Counsel's representation of both the petitioner and respondent and the failure to disclose this representation presents a conflict of interest. DR5-105(a) (22 NYCRR 1200.24[a]) mandates that A lawyer shall decline proffered employment if the exercise of independent professional judgment in behalf of a client will be or is likely to be adversely affected by the acceptance of the proffered employment, or it would be likely to involve the lawyer in representing differing interests...

Counsel for the petitioner, while also representing the alleged incapacitated person [*4]apparently had full access to the alleged incapacitated person's confidential medical records. Although, it is yet unclear when counsel obtained these records [FN4], it is apparent that they were obtained at least prior to the hearing before this Court. The use of these records or even the appearance that confidential information of a client may have to be disclosed to another client creates a conflict, particularly when the client's interests are opposed to each other. An attorney must realize and inform his client of any potential conflict of interest (People v. Lloyd, 51 NY 2d 107).

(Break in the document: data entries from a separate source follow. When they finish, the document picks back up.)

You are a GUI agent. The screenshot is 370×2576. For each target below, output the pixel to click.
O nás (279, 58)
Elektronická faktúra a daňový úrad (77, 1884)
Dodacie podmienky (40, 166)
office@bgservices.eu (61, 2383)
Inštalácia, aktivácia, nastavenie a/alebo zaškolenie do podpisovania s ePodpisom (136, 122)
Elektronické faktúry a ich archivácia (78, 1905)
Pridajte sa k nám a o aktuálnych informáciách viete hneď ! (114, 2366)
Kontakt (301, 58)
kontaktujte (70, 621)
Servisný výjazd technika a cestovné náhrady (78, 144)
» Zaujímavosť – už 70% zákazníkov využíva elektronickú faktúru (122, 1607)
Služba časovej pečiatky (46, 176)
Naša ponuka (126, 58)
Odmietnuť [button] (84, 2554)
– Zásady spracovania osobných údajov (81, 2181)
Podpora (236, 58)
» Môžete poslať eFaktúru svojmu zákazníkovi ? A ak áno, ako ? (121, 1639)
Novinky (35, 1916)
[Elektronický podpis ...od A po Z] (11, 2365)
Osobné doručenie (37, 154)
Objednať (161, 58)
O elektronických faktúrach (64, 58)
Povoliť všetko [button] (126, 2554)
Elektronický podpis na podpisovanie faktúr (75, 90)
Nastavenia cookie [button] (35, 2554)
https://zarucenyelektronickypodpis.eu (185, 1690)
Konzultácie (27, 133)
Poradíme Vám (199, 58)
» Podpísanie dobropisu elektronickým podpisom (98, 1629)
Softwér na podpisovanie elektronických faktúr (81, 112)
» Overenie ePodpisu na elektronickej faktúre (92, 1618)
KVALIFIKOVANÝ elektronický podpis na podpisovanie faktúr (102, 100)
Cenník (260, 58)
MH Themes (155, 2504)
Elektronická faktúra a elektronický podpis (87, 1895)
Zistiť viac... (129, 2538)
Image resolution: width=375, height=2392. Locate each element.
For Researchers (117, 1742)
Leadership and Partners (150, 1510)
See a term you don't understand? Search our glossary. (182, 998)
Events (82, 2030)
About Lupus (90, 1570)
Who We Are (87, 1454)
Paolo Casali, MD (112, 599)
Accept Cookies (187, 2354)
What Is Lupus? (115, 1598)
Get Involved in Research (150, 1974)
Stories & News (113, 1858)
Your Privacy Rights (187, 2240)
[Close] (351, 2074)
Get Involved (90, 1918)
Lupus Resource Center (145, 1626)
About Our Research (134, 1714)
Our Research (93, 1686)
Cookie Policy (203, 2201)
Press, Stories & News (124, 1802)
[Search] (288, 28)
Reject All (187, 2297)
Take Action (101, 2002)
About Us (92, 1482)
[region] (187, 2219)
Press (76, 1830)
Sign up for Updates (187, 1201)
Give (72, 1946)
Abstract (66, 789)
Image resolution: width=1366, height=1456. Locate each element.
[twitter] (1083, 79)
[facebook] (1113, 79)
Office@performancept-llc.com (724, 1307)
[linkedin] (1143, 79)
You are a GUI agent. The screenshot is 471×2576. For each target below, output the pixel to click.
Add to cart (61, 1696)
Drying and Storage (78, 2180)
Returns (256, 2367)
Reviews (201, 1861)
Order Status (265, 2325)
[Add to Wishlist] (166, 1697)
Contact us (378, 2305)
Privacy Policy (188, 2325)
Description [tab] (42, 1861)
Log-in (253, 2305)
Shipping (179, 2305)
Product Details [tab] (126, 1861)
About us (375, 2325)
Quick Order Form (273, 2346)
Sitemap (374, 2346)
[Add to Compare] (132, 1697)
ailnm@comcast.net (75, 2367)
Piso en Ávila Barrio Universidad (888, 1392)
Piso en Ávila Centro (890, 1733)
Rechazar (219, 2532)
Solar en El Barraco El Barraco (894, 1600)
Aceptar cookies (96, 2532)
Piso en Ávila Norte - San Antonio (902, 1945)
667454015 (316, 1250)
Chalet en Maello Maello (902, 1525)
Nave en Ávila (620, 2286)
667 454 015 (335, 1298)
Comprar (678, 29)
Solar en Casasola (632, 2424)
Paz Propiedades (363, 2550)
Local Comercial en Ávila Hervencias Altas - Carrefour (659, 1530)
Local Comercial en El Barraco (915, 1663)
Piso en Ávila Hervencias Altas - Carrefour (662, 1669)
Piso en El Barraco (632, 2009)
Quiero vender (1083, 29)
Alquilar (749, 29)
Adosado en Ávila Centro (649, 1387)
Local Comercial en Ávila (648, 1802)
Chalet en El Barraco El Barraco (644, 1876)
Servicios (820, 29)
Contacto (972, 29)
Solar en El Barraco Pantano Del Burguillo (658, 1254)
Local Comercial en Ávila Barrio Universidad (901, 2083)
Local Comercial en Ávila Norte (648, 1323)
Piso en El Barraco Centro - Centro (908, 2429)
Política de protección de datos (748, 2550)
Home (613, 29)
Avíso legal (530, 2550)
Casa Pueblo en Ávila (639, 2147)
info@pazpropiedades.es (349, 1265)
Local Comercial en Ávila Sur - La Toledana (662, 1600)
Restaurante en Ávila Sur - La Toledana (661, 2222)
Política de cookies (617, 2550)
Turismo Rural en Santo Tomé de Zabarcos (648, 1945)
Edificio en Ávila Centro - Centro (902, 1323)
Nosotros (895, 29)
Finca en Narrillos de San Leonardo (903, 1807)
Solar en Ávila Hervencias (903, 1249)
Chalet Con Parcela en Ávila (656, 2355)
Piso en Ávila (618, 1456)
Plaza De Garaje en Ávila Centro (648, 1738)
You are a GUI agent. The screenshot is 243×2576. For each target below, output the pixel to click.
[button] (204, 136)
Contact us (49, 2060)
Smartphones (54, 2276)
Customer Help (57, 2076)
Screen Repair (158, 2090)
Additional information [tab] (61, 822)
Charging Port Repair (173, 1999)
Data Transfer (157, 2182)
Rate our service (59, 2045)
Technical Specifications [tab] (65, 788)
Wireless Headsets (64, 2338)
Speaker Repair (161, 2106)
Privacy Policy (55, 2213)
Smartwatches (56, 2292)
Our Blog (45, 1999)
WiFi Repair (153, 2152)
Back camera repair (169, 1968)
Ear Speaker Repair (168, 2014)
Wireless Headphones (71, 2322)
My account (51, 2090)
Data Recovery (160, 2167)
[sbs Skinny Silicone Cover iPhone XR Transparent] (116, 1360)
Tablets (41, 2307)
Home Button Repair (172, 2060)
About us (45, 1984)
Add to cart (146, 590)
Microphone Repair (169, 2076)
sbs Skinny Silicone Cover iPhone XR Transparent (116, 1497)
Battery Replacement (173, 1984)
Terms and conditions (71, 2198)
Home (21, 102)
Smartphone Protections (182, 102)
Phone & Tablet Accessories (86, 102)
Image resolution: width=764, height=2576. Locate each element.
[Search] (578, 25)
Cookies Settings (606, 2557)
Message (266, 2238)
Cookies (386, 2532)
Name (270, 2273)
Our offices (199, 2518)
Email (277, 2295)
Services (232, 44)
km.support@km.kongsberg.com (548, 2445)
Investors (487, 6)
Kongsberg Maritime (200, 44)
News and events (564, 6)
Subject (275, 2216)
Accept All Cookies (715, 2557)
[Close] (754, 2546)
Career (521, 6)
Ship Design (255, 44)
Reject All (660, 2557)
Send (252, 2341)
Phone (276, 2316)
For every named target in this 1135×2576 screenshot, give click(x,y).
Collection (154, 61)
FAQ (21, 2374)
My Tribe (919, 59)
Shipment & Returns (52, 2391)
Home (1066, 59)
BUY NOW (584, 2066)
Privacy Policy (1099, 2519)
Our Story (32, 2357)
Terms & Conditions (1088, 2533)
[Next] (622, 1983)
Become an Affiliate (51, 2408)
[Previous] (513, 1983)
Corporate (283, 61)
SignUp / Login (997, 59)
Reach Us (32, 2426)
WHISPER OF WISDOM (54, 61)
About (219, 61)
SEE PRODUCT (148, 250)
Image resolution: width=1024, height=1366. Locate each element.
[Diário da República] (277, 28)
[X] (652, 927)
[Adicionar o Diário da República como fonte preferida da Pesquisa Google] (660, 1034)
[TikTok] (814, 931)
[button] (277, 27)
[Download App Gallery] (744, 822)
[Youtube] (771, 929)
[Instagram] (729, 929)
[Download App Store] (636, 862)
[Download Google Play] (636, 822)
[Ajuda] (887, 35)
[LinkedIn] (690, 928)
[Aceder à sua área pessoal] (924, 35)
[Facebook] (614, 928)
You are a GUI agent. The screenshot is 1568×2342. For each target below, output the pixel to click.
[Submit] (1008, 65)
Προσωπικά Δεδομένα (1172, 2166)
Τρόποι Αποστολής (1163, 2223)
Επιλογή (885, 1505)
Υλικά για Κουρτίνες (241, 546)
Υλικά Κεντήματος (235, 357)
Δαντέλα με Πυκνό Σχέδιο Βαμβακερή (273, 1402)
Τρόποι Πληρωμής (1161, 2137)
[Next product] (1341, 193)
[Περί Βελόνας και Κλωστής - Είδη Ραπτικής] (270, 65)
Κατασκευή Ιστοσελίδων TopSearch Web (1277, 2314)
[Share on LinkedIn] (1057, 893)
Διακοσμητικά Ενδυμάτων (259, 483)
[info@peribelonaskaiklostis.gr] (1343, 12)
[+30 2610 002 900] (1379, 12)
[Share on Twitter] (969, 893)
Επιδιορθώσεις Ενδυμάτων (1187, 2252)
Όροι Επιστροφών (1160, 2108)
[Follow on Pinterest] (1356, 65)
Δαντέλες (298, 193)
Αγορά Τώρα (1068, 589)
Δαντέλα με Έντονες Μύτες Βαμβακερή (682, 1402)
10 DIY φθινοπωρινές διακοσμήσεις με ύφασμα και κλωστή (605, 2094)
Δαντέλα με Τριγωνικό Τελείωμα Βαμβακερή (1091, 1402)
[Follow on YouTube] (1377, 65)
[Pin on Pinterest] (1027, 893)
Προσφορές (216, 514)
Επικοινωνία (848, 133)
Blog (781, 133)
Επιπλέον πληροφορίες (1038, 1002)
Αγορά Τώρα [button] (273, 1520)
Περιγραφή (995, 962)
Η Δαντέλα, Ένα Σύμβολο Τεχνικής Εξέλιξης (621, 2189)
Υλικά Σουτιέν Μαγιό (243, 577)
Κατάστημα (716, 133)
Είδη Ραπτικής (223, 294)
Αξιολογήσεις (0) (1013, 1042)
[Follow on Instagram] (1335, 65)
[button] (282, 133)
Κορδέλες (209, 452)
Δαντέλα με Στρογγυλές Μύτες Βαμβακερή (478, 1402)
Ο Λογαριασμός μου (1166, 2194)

This conflict whether apparent or real was compounded by counsel's failure to disclose the existence of and intent to bring a medical malpractice action. This action was not disclosed in the petition drafted by petitioner's counsel. This action remained undisclosed to the alleged incapacitated person's court appointed counsel, who in order to properly represent his client's interests should have been informed. Finally, it was not revealed to the Court Evaluator whose role it was to investigate all the circumstances surrounding the alleged incapacitated person. It raised the question as to whether counsel was representing the interests of petitioner or the other client, the alleged incapacitated person. This conflict could have been easily resolved had the facts been fully exposed.

During the second day of testimony, another conflict arose regarding counsel's representation. The parties advised the Court that they were attempting to reach a resolution. The Court adjourned the matter for its afternoon session, wherein counsel for petitioner informed the Court that petitioner wished to discharge him. The petitioner herself, stated on the record that she no longer desired to be guardian but rather preferred that the cousin of the alleged incapacitated person be appointed guardian. Petitioner maintained that her attorney advised her not to consent to her cousin's appointment as guardian. Accordingly, she wanted her attorney discharged.[FN5]

DR5-101 (22 NYCRR 1200.20[a])mandates that a lawyer shall not accept or continue employment if the exercise of professional judgment on behalf of the client will be or reasonably may be affected by the lawyer's own financial, business, property or personal interests....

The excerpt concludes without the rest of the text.